Task: Your copy should hold exactly the lines from the beginning of the listing below through the line with "Task: Click the გაიგე", without any pictures.

Information supplied:
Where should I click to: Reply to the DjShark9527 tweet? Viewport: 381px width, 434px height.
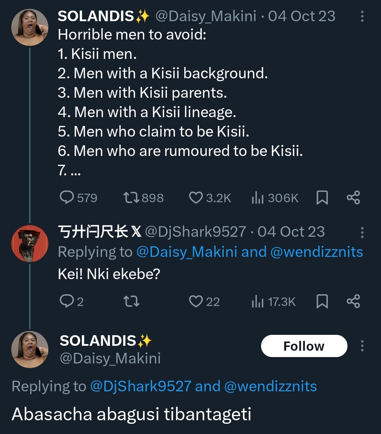67,301
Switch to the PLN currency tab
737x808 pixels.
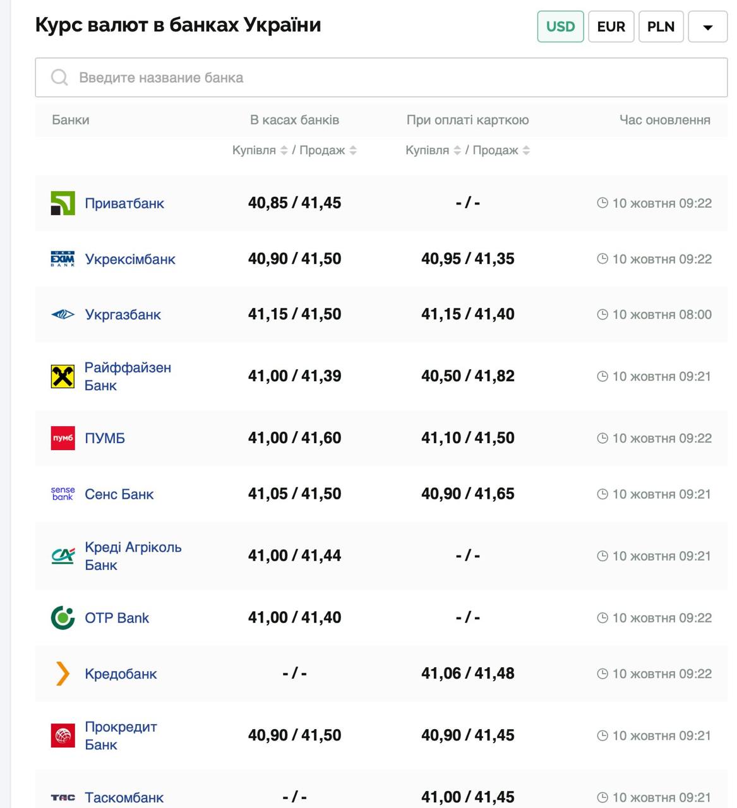(661, 27)
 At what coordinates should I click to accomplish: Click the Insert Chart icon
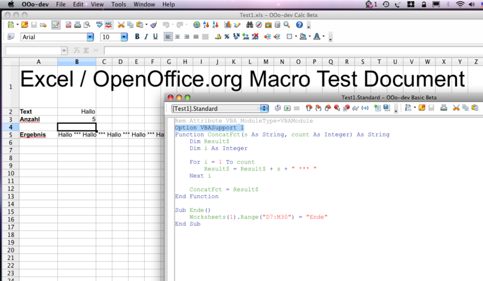[229, 25]
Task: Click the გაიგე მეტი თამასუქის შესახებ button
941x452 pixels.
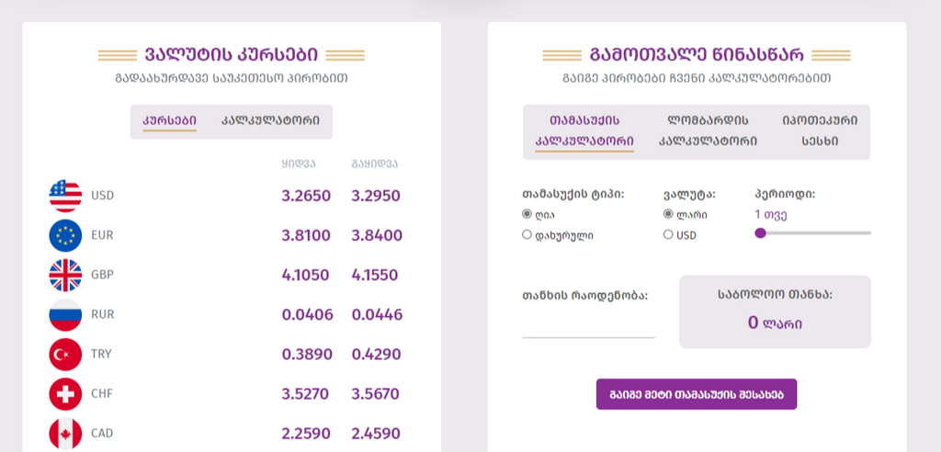Action: pos(697,394)
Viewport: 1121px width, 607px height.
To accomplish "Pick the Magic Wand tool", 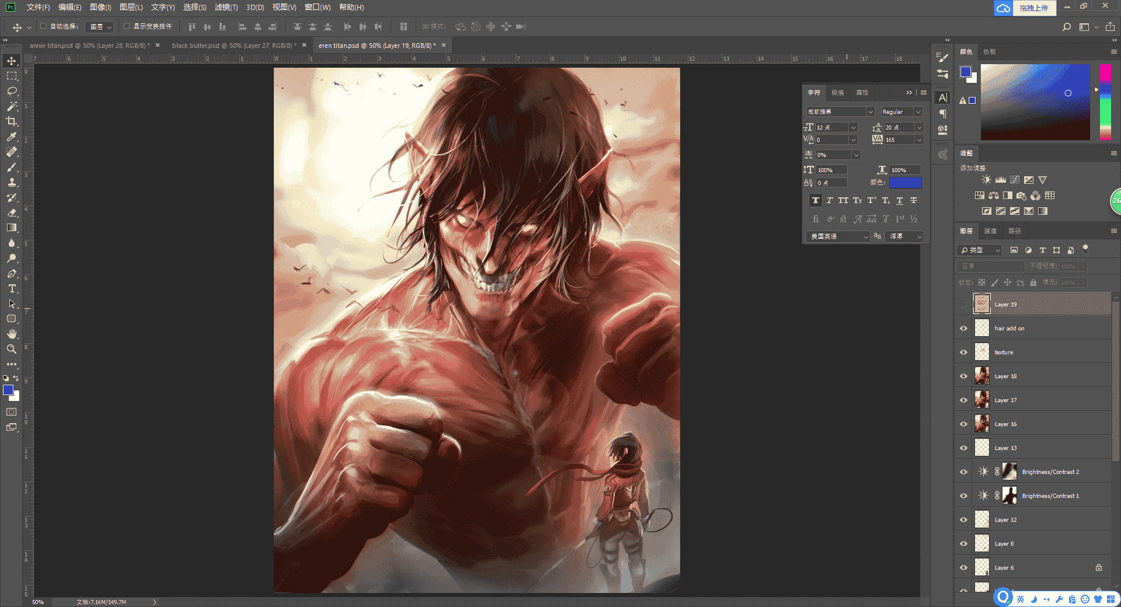I will point(12,106).
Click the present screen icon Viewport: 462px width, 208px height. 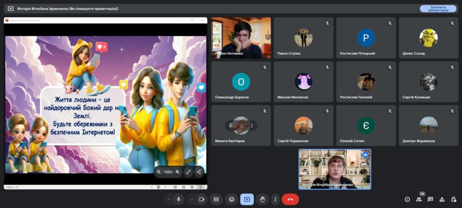click(x=247, y=199)
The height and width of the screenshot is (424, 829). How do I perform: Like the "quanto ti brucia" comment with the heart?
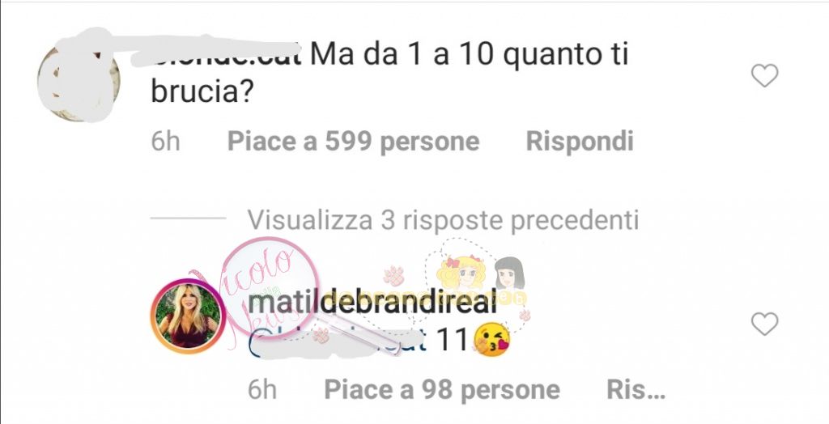764,75
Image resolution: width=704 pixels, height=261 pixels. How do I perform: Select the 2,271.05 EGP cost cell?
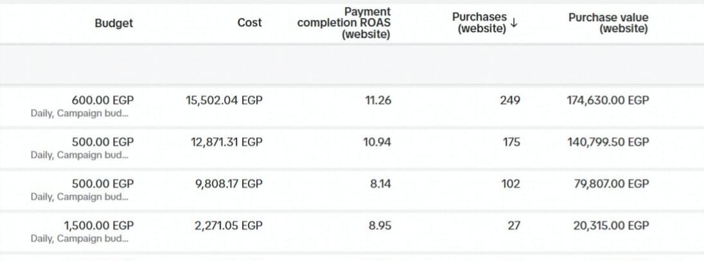[x=229, y=225]
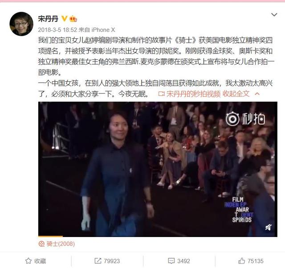Click the film reel icon beside 骑士
This screenshot has height=270, width=285.
(x=41, y=244)
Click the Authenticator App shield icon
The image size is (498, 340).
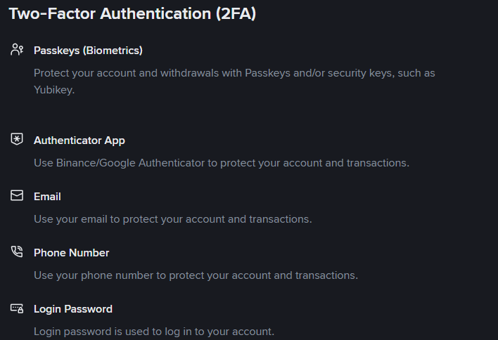tap(18, 140)
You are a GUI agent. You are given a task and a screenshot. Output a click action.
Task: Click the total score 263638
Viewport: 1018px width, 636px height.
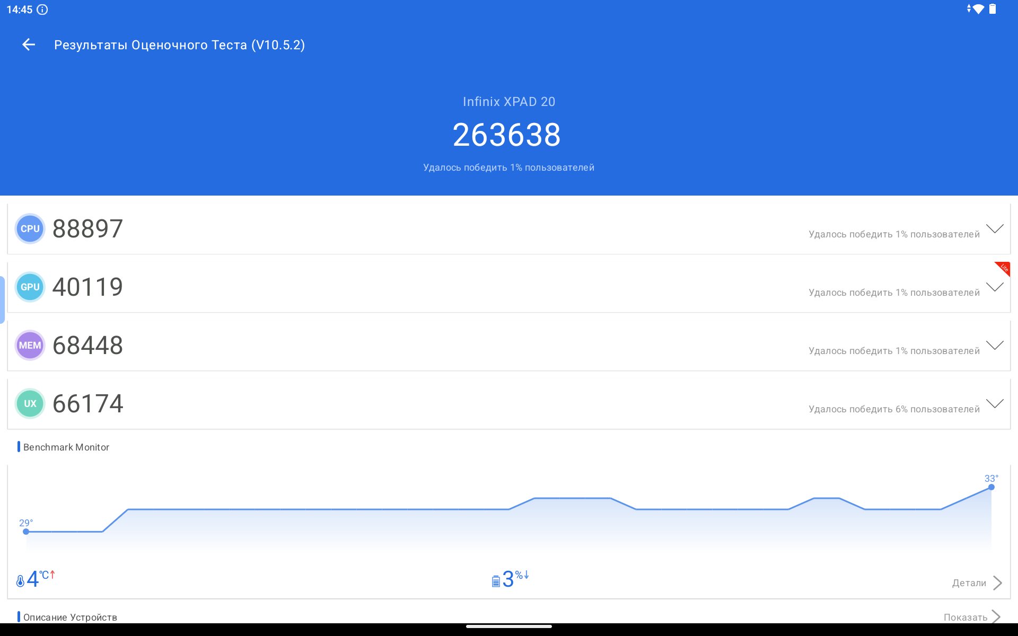coord(506,135)
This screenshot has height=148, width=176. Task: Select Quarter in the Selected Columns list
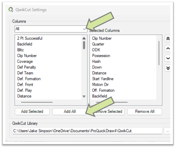(98, 44)
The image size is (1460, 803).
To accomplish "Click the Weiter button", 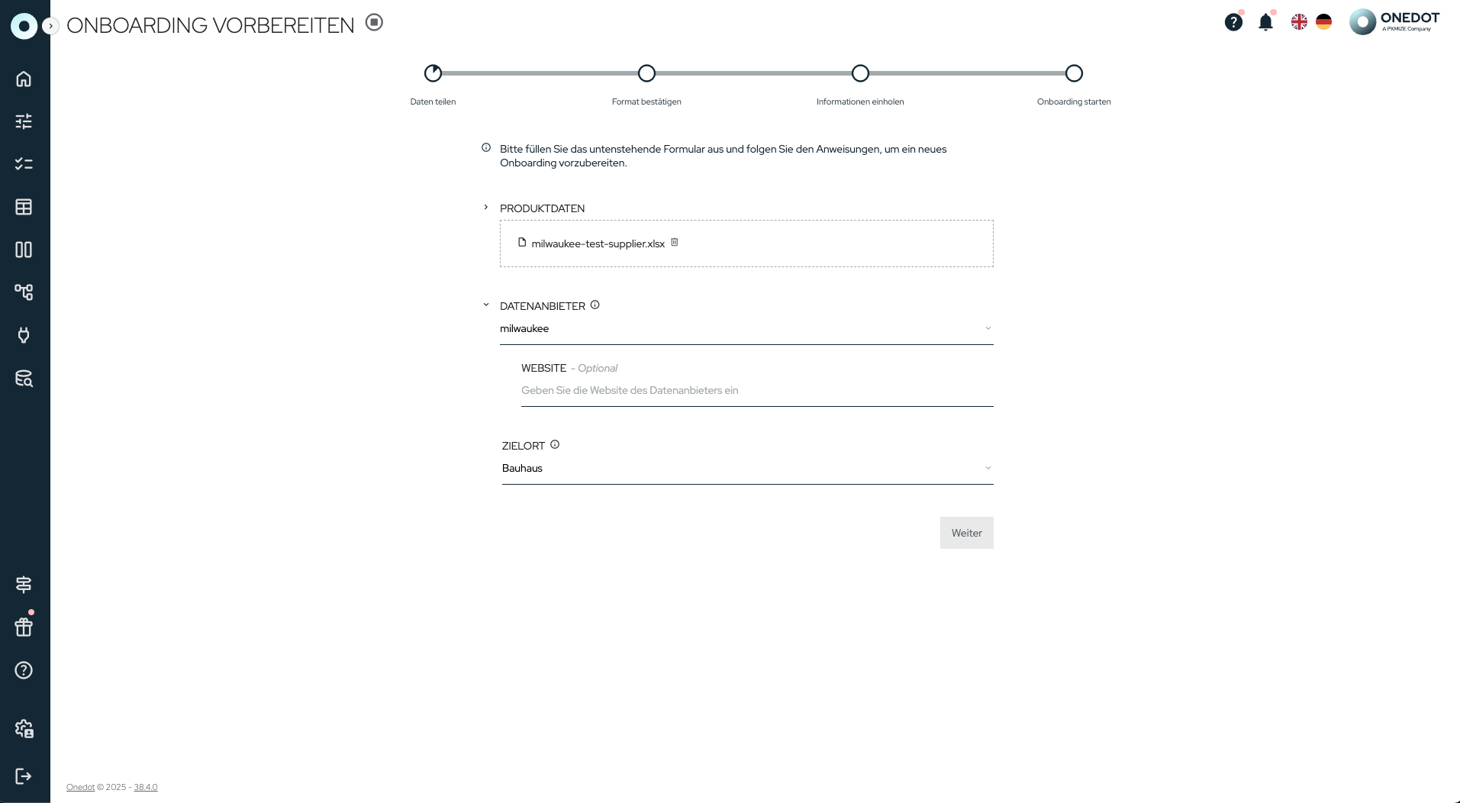I will click(x=966, y=533).
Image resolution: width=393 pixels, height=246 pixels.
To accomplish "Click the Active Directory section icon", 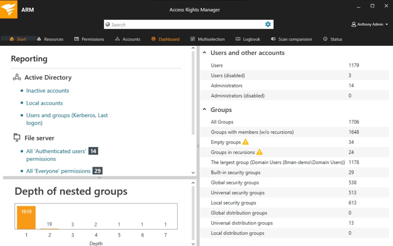I will pyautogui.click(x=17, y=77).
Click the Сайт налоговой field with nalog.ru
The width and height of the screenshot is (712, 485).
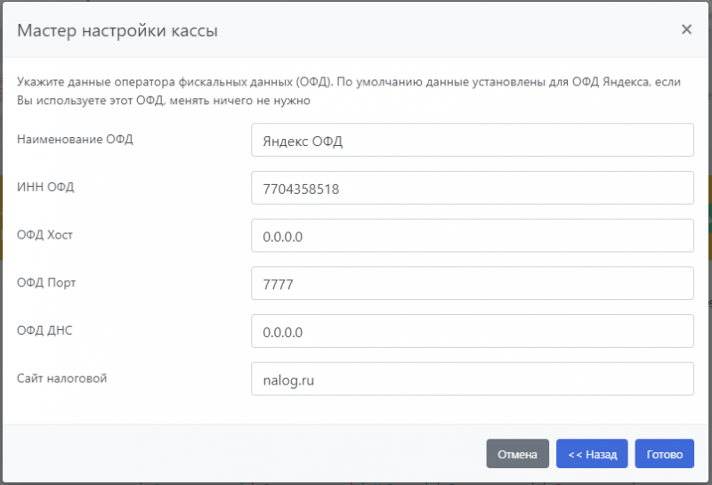pyautogui.click(x=472, y=379)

The answer:
Where should I click to: Reply to the DjShark9527 tweet? Viewport: 381px width, 434px height.
67,301
Switch to the PLN currency tab
737x808 pixels.
(661, 27)
 At what coordinates should I click to accomplish: Click the Insert Chart icon
[229, 25]
Task: Click the გაიგე მეტი თამასუქის შესახებ button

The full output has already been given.